- MATERIAL SUPPLIED:
#####
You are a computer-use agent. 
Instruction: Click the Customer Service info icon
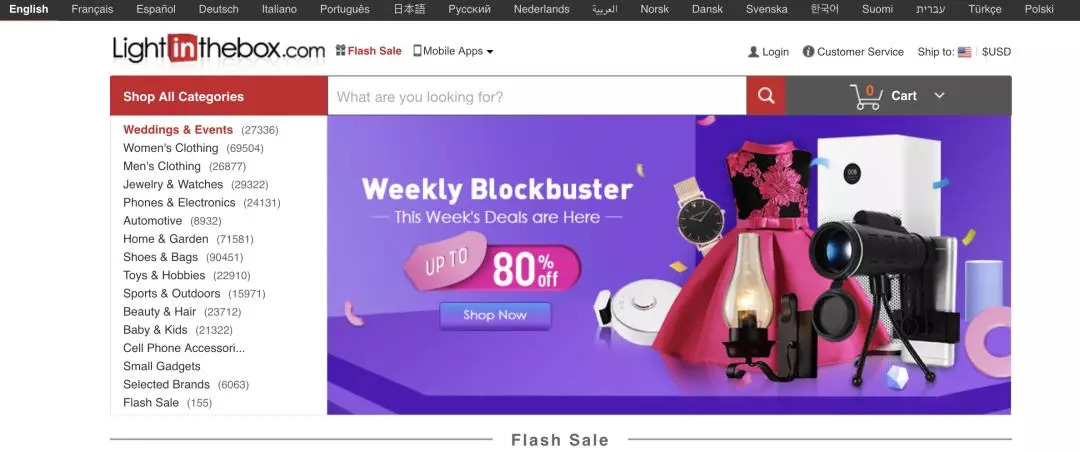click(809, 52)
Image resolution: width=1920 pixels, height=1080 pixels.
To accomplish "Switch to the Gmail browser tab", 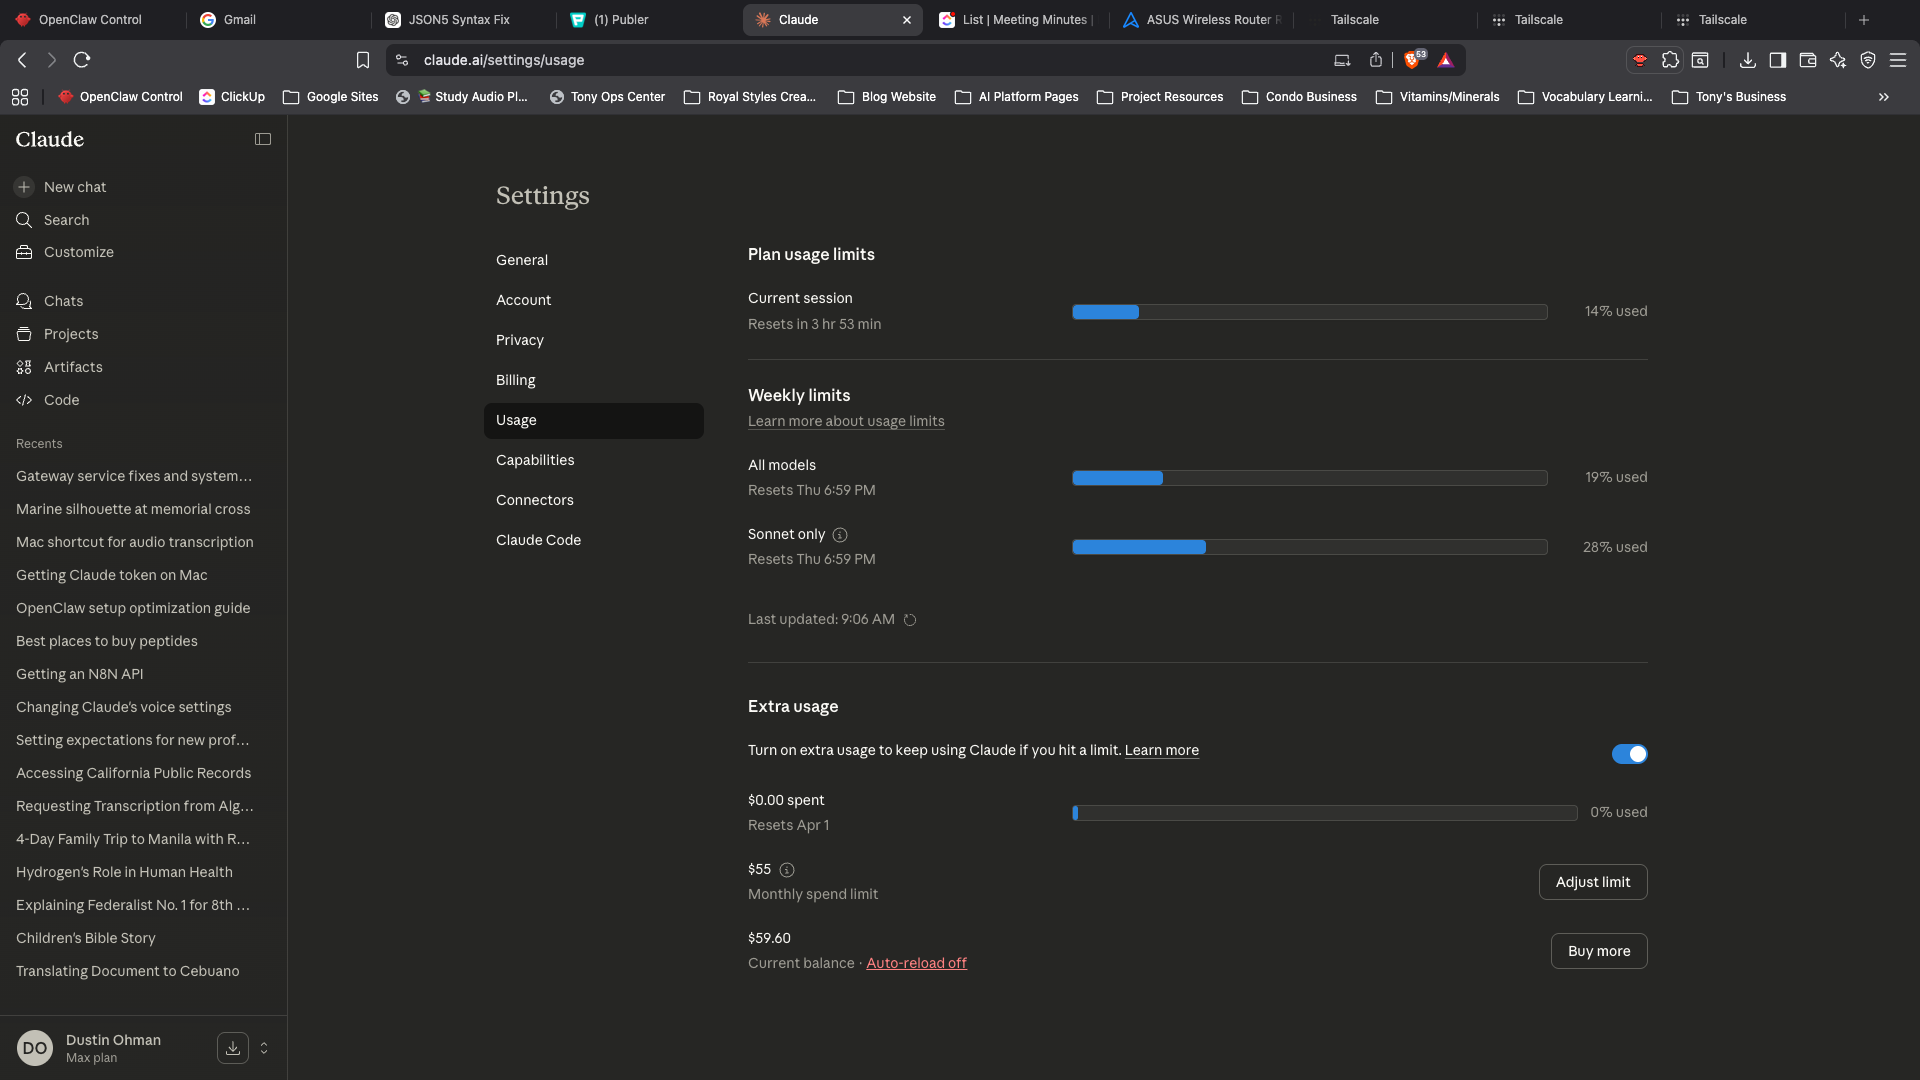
#####
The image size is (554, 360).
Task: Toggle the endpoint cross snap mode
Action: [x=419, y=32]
#####
- WHAT YOU HAVE TO DO:
Please copy the data from the line containing "The image size is (554, 360)." through the line containing "Action: [x=419, y=32]", without changing anything.

- EXPECTED ANSWER:
The image size is (554, 360).
Task: Toggle the endpoint cross snap mode
Action: [x=419, y=32]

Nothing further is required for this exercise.